A Blog by Jonathan Low

 

Feb 21, 2018

The Strategy Behind Alibaba's Ambitious Amazon-Like Offline Plans

Dominance of the commercial category - and preservation of jobs in increasingly employment conscious countries, especially China. JL


Adam Lashinsky reports in Fortune:

Alibaba has pumped billions into investments including its own grocery chain, a shopping mall group, an electronics retailer, and now the Walmart-like Sun Art. Alibaba’s  not simply (in) a hunt for new revenues. “We don’t view this as purely physical retail, but rather as an opportunity to transform from physical to digital.” (Also), off-line retail helps preserve domestic jobs, which pleases employment-conscious Chinese government officials.
When news broke in late November that Alibaba (baba, +2.84%) was investing nearly $3 billion for a 36% stake in China “hypermart” operator Sun Art Retail, it looked like the Chinese e-commerce titan was stealing a page from Amazon’s playbook. Amazon (amzn, +1.64%), after all, had months earlier stunned U.S. supermarket operators by snapping up high-end grocer Whole Foods for more than $13 billion.
In fact, Alibaba already was further along the online-to-off-line curve than its U.S. doppelgänger. The Chinese behemoth has been thinking about physical retail for years, part of an effort to attract customers to its e-commerce platforms by helping to digitize old-fashioned merchants. Alibaba has pumped billions into investments including its own grocery chain, a shopping mall group, an electronics retailer, and now the Walmart-like Sun Art. (Indeed, Walmart (wmt, -2.30%) and Sun Art compete in China.)
Alibaba has proved itself a canny innovator, prompting speculation about its intentions. It’s not simply a hunt for new revenues. “We don’t view this as purely physical retail, but rather as an opportunity to transform from physical to digital,” says Alibaba CEO Daniel Zhang in an interview with Fortune. “We still need physical stores, but we want to redefine the experience.”
An employee assists a customer while she selects live seafood at one of Alibaba’s Hema stores in Shanghai.

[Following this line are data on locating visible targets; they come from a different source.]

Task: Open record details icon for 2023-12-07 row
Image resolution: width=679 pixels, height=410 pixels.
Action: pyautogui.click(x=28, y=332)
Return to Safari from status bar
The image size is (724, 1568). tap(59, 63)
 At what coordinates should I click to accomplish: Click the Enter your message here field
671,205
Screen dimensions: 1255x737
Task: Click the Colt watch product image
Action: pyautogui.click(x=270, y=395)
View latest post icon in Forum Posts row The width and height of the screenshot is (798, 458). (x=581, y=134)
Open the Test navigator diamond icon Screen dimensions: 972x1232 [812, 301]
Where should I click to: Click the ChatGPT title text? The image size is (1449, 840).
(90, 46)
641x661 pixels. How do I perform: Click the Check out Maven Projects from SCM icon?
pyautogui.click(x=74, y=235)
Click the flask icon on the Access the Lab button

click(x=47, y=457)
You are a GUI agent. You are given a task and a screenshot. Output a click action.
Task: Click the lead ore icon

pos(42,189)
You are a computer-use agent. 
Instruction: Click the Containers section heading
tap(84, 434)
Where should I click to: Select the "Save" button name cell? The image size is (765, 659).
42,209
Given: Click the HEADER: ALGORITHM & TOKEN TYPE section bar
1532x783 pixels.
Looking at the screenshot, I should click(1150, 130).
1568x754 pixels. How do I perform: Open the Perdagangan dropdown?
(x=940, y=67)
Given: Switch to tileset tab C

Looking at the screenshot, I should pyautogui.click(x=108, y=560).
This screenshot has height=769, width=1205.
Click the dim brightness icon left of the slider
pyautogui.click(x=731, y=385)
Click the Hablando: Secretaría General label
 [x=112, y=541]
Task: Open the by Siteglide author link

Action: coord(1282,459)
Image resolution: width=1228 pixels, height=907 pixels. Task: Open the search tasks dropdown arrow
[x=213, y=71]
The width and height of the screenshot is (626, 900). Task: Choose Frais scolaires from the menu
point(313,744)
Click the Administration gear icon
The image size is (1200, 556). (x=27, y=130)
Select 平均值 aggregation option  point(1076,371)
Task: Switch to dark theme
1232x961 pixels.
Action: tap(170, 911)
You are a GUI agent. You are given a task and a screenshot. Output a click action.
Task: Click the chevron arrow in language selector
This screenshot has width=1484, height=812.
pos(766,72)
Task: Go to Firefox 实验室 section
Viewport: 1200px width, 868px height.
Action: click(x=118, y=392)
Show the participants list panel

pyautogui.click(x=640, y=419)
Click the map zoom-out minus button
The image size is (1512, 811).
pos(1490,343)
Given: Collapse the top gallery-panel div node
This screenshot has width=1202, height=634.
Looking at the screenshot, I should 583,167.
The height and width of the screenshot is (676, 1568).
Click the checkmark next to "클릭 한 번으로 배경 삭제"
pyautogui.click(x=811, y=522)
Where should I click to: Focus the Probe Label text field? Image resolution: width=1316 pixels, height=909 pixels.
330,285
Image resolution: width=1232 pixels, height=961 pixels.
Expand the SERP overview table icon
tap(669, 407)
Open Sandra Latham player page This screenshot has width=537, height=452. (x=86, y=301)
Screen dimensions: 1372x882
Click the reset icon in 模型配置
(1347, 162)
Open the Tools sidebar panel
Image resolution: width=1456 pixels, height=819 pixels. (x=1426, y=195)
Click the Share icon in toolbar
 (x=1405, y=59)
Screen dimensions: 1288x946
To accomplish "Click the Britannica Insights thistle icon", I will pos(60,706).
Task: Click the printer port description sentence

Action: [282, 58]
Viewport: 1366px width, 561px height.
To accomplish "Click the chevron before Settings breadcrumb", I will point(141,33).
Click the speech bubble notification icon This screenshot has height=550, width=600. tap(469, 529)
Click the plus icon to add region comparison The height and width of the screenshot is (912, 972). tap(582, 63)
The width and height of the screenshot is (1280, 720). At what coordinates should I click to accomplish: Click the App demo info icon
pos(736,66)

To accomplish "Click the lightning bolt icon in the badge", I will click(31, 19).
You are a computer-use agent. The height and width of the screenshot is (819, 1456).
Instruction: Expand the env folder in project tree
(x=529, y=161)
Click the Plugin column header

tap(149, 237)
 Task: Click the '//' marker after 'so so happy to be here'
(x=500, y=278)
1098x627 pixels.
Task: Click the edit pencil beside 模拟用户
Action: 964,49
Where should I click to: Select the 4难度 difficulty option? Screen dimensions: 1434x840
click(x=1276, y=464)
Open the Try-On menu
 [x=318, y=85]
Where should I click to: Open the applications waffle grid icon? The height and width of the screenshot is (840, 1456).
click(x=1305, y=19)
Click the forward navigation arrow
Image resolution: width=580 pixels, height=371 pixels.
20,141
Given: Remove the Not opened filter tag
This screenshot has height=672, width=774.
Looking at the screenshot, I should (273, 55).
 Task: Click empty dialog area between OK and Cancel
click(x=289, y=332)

The purest manifestation of Alibaba’s online/off-line ambitions is Hema, a digital-first supermarket chain it incubated in Shanghai. Consumers shop using a mobile app, either in person or remotely. Shopping options include buying food to take home, purchasing in store and getting help cooking a meal, and buying online with 30-minute delivery. Zhang calls Hema a “new animal” that caters to the “lifestyle of our customers.” Alibaba has opened 20 stores and plans a rapid expansion, including franchises. Alibaba portrays its move into physical as consistent with its history of helping merchants sell their goods—and taking a cut in the process. (Unlike Amazon, Alibaba isn’t an online retailer; rather it’s a marketplace for other merchants.) Zhang notes that e-commerce accounts for only 15% of consumption in China, making for fertile ground to collaborate with (read: sell services to) off-line merchants. Thus, Alibaba tested cashierless checkout at Hema—Amazon is trying this at its physical bookstores—and is now bringing it to Sanjiang Shopping Club, a discount grocery chain in which Alibaba has invested $300 million. At shopping mall company Intime Retail, another investment, Alibaba is experimenting with augmented-reality shopping features.
There’s a subtler benefit to investing in physical retail. Dali Yang, a Chinese-born political scientist at the University of Chicago, points out that supporting off-line retail helps preserve domestic jobs, which pleases employment-conscious Chinese government officials. Amazon also frequently trumpets its job-creation prowess. It all makes one wonder: At what point will the world not be big enough for Alibaba and Amazon to coexist?